EXERCISE OBJECTIVE —
Return exactly the lines from the one containing "Anna palautetta (51, 1865)" through the last line of the records below, both included, and leave out any pictures.

AVAILABLE DATA —
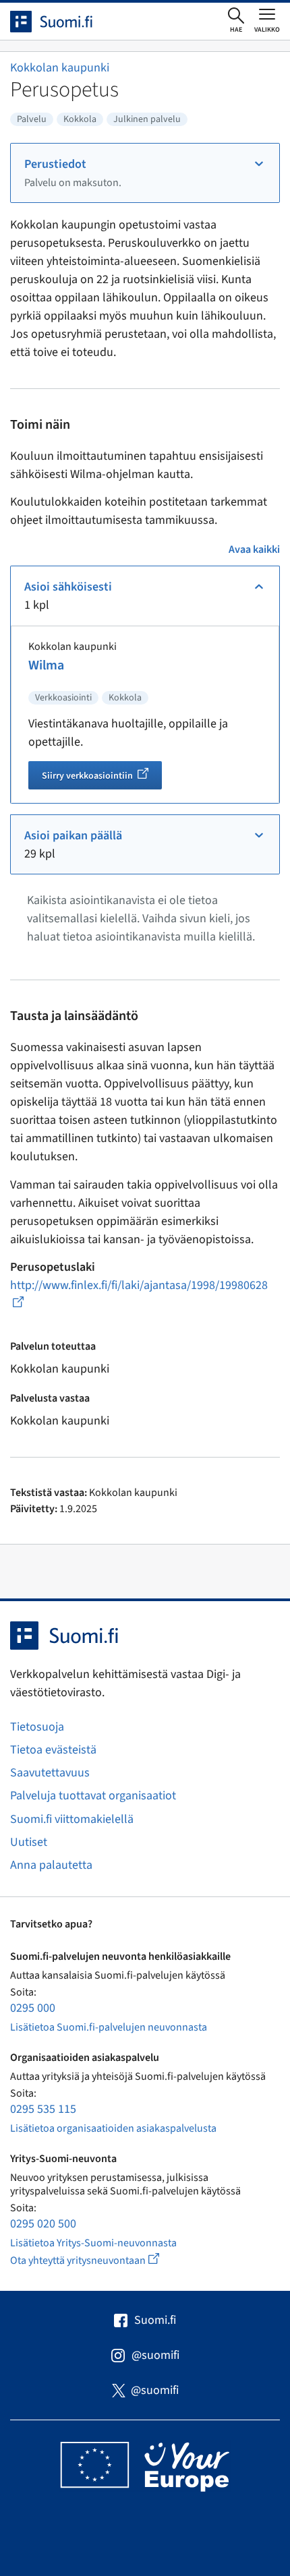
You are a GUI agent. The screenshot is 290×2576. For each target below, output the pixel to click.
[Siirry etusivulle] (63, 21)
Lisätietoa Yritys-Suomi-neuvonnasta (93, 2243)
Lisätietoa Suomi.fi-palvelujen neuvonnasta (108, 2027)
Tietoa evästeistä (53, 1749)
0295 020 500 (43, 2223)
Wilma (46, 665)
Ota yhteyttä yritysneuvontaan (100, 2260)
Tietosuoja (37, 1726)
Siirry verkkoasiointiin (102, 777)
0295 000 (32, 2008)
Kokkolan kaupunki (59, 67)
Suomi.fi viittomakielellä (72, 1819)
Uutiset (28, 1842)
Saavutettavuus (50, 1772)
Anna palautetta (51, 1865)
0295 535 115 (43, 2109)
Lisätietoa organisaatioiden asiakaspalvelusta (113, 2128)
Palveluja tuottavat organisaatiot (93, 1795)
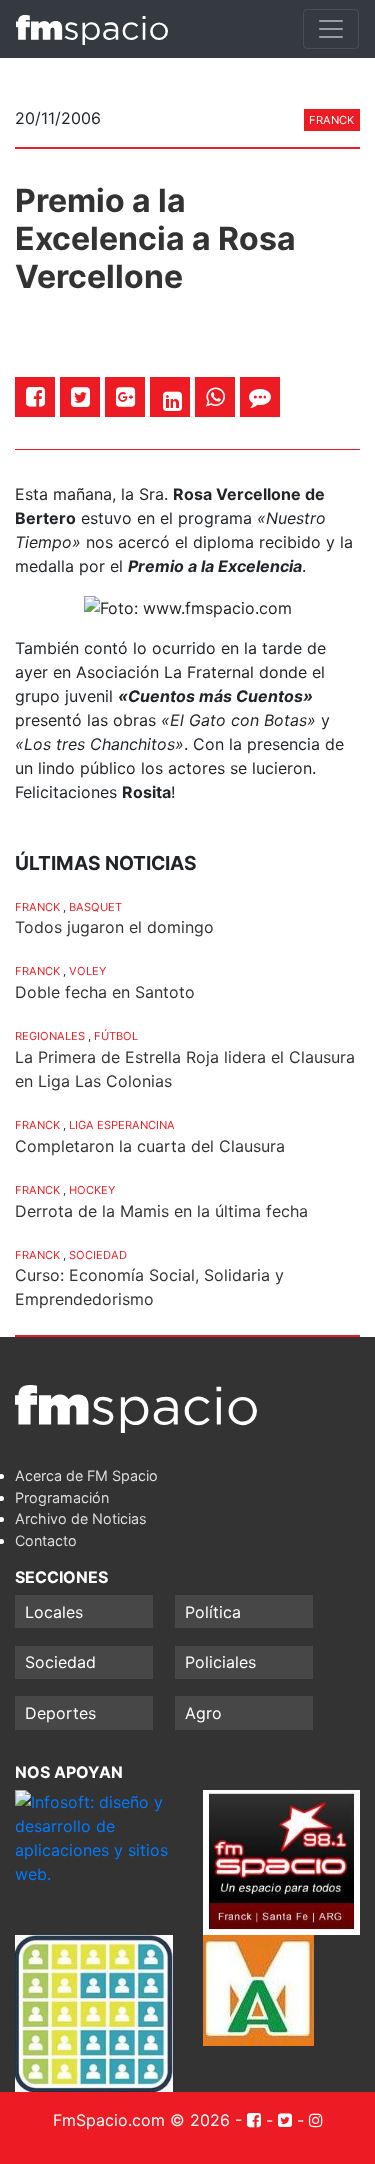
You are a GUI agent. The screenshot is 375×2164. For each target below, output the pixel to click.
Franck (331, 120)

OUTPUT BELOW —
Anna palautetta (51, 1865)
0295 535 115 (43, 2109)
Lisätietoa organisaatioiden asiakaspalvelusta (113, 2128)
Palveluja tuottavat organisaatiot (93, 1795)
You are a GUI agent. The screenshot is 375×2164. For each target below, output the pixel to click.
Franck (331, 120)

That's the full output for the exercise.